From May 2011, home sales in Orange County jumped 23.1 percent. Home prices also climbed, though much more modestly.
The median home price was $435,000 last month, which is an increase of 2.4 percent from $425,000 from May 2011. In Orange County, 3,279 homes were sold last month compared to 2,664 the same time last year.
The latest housing figures combined with a new report by UCI researchers identify a number of positive and surprising trends in factors that affect Orange County’s quality of life.
The market is slowly being nursed back to health by a modestly improved economy, low-interest rates, and, we suspect, that the housing sector is at or near bottom, said John Walsh, DataQuick president.
There’s still tremendous uncertainty swirling around out there. But it looks like more move-up buyers are concluding it makes sense in the long run to sell their homes now, even when it’s hard to swallow the price, he continued.
A total of 22,192 resale, new houses and condos sold in Orange, San Bernardino, Los Angeles, Riverside, San Diego and Ventura counties in May, according to DataQuick. That’s an increase of 15.1 percent from 19,284 in April, and up 20.6 percent from 18,394 in May 2011.
Last month, the median price for a Southern California home was $295,000, up 1.7 percent from $290,000 in April and an increase of 5.4 percent from $280,000 in May 2011.
A Southern California Regional Progress Report released earlier this week by researchers at the University of California, Irvine, examines the juxtaposition of housing, commute times, jobs, and demographics in Orange County along with their quality of life impacts.

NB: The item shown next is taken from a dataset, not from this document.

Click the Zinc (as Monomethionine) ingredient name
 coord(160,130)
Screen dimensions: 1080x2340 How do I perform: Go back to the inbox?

The data indicates that Seal Beach fared better than the regional average.
This inaugural study provides a wealth of findings on the area’s changing landscape – findings that constitute critical considerations for successfully planning a future with healthy, sustainable, affordable, safe, economically vibrant and just communities in which residents enjoy the many benefits of Southern California, said Valerie Jenness, dean of UCI’s School of Social Ecology.
Among the findings released by UCI:
- Most of the lowest foreclosure rates were found in affluent Orange County communities. The hardest-hit Orange County clusters in 2008 and 2009 were Santa Ana, Rancho Santa Margarita and Anaheim. Seal Beach was the only one in Orange County below the regional average for foreclosures from 1995 through 2010.
- Many of the areas with the least overcrowded housing were in suburban locales, including Agoura Hills, Rancho Palos Verdes, Mission Viejo and Seal Beach. In Orange County, only Santa Ana had significant overcrowding, with more than 30 percent of its housing units qualifying as such in 2007.
- Contrary to some perceptions, immigration growth was associated with more stable home values, lower joblessness and less crime in most parts of Southern California.
- The clusters in which commute times were the shortest tended to be rich in jobs and available housing – a sign that mixed-use neighborhoods are more convenient for residents.
- Irvine, a relatively employment-rich area had the lowest average commute time in the county (23 minutes). In all, seven of the 15 Orange County clusters examined saw commute-time decreases from 2000 through 2007.